SOURCE DOCUMENT
-------

No, that was not my challenge.
“I don’t like vegan food,” said one guest.
Oh my gosh, what to do?!
I would obviously have to figure out a way to appeal to everyone’s palates with our limited kitchen possibilities.
If meat was somewhat prominent, perhaps a vegan dish could be stealthily incorporated into the menu.
In the end, we opted to use the barbecue for some quick meals with side dishes I made at home earlier. We served barbecued wild boar sausages with a side of (vegan) coleslaw. For dessert, we made mango shrikhand or simply unadorned Alphonso mangoes for those averse to yogurt. The following day we went entirely vegan with mango BBQ beans, leftover coleslaw, cucumber slices wrapped inside a tortilla, or with a side of multigrain bread.
I heard the sausages were nice, but there were resounding compliments for the mango BBQ beans. Red kidney beans are simmered in a tomato sauce spiced with coriander, allspice, liquid smoke and mango. Smoky, sweet, zippy and saucy. A perfect combination for barbecue flavours. Don’t be fooled by the mango, though. It adds sweetness as opposed to authentic mango flavour, although some of the frozen mango chunks were still present within the sauce. While the original recipe from Appetite for Reduction calls for red kidney beans, I think pinto beans would be better next time. This way, it would be more similar to baked beans. Or black beans since they pair so well with mango.

-------

INFORMATION PROVIDED
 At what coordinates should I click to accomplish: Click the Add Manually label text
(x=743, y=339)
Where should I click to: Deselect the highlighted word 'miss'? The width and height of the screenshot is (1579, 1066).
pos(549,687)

-------

Please write what comes next in the text about mango BBQ beans, starting after its final sentence. You won't need any of the lines for this.

The great thing about these beans, though, is that they are easy to whip up in advance. After an overnight sit, they tasted even better. Just reheat prior to serving and you’ve got some smokin’ mango BBQ beans!
I bit my tongue as my guest said these were one of the best baked beans she’s eaten. They were vegan and she knew that, too. I just won’t label anything in advance to ward off any undue prejudice.
As I said, Alphonso mango season is here. Rob and I have been devouring the Alphonsos, savouring each one, and we both thought this was a wonderful dessert to share. Any sweet mango will do, even frozen chunks. If you love mangoes as much as we do, you will swoon over this. So do not hesitate, go get yourself some mangoes!
I have been exploring more raw cuisine and have been smitten by the raspberry raw cheesecake at The Beet and the chocolate banana raw cheesecake at Rawlicious. The server at Rawlicious told me it was to-die-for, and she was right. However, since I know it is filled with cashews, it isn’t the most healthy dessert.
This is why I jumped at the chance to make this dessert, because it is healthy, flavourful and filled with some of my favourite ingredients. The star of the pie is a mango pudding with pureed sweet mangoes. The flavour really pops because it is combined with dried mango slices. The mango pudding is poured over a coconut-almond-date crust, and topped with your favourite fruit. We chose blackberries, but strawberries, kiwis, bananas, anything!, could be used. Together, everything works well. Tropical bliss.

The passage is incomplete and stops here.